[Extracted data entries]
----------------------------------------

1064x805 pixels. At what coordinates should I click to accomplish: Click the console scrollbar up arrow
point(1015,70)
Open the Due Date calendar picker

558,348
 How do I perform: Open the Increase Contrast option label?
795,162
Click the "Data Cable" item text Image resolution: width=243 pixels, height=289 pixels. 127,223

----------------------------------------

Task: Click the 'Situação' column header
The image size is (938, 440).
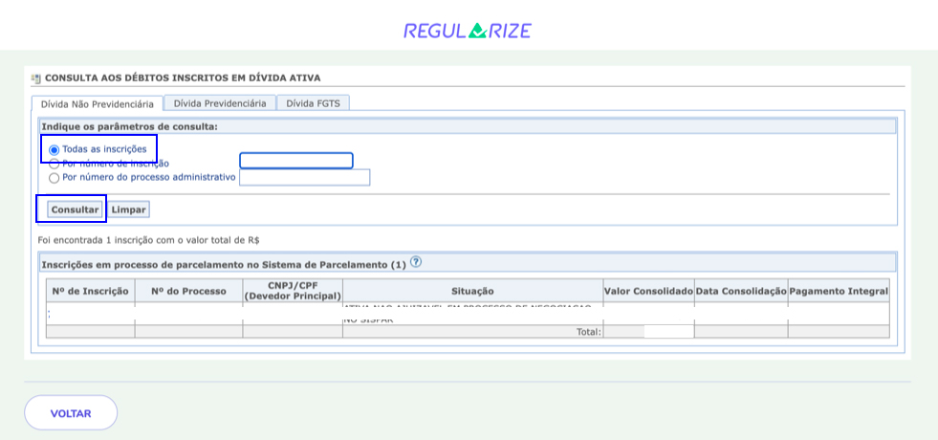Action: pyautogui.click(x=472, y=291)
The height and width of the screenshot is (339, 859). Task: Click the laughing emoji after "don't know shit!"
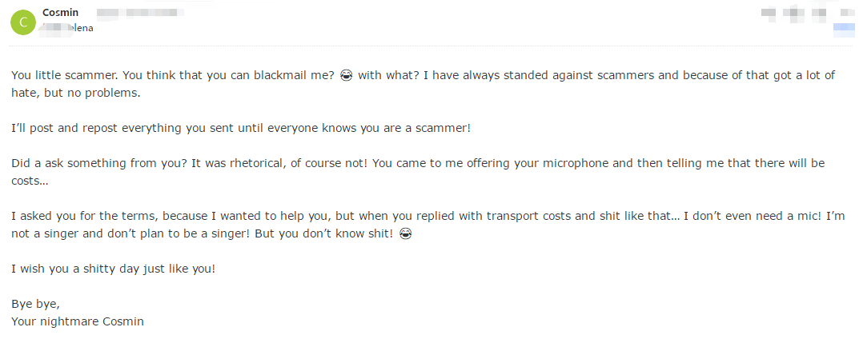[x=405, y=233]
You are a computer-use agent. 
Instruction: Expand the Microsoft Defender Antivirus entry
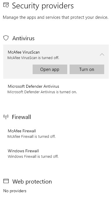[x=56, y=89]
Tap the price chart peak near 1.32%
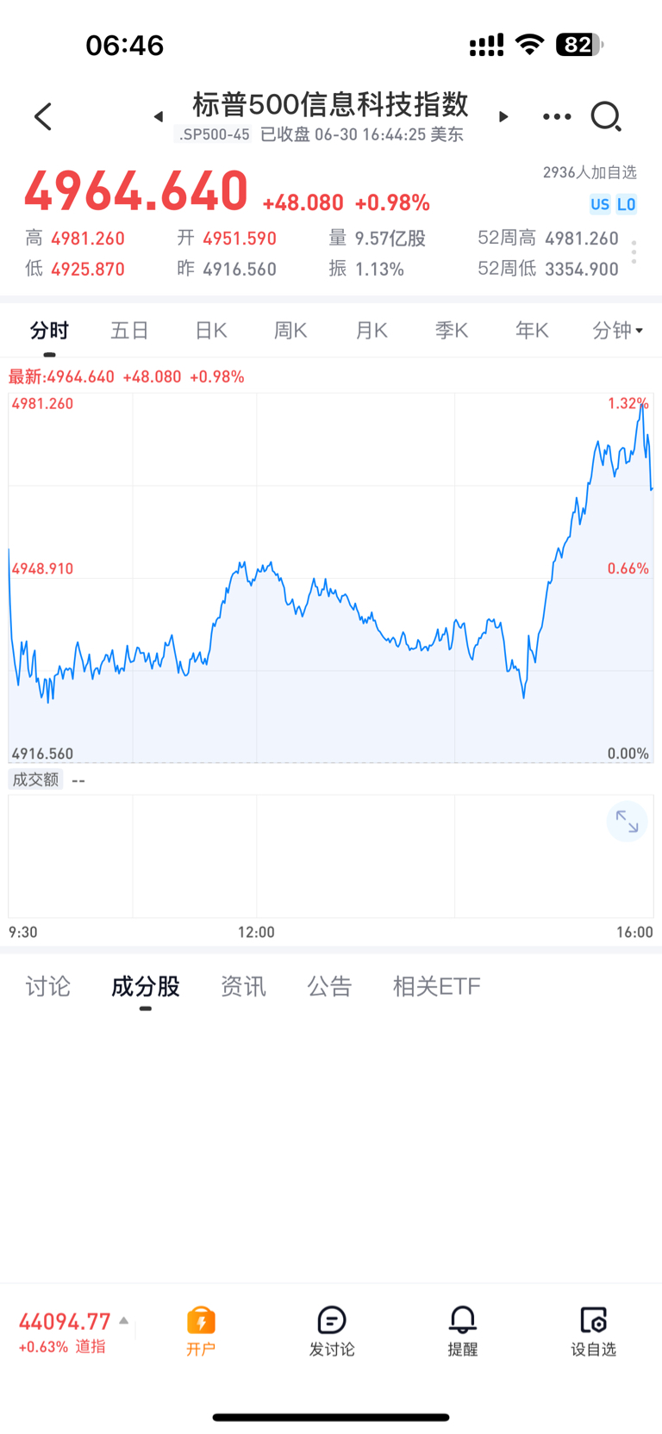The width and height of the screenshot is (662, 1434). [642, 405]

----------------------------------------

## WORK ITEM
Which lines run from the one holding "1064x805 pixels. At" through the one holding "height=289 pixels. 127,223" in the records above? Repeat them exactly, both included, and nothing more.

## THE COMPLETED TASK
1064x805 pixels. At what coordinates should I click to accomplish: Click the console scrollbar up arrow
point(1015,70)
Open the Due Date calendar picker

558,348
 How do I perform: Open the Increase Contrast option label?
795,162
Click the "Data Cable" item text Image resolution: width=243 pixels, height=289 pixels. 127,223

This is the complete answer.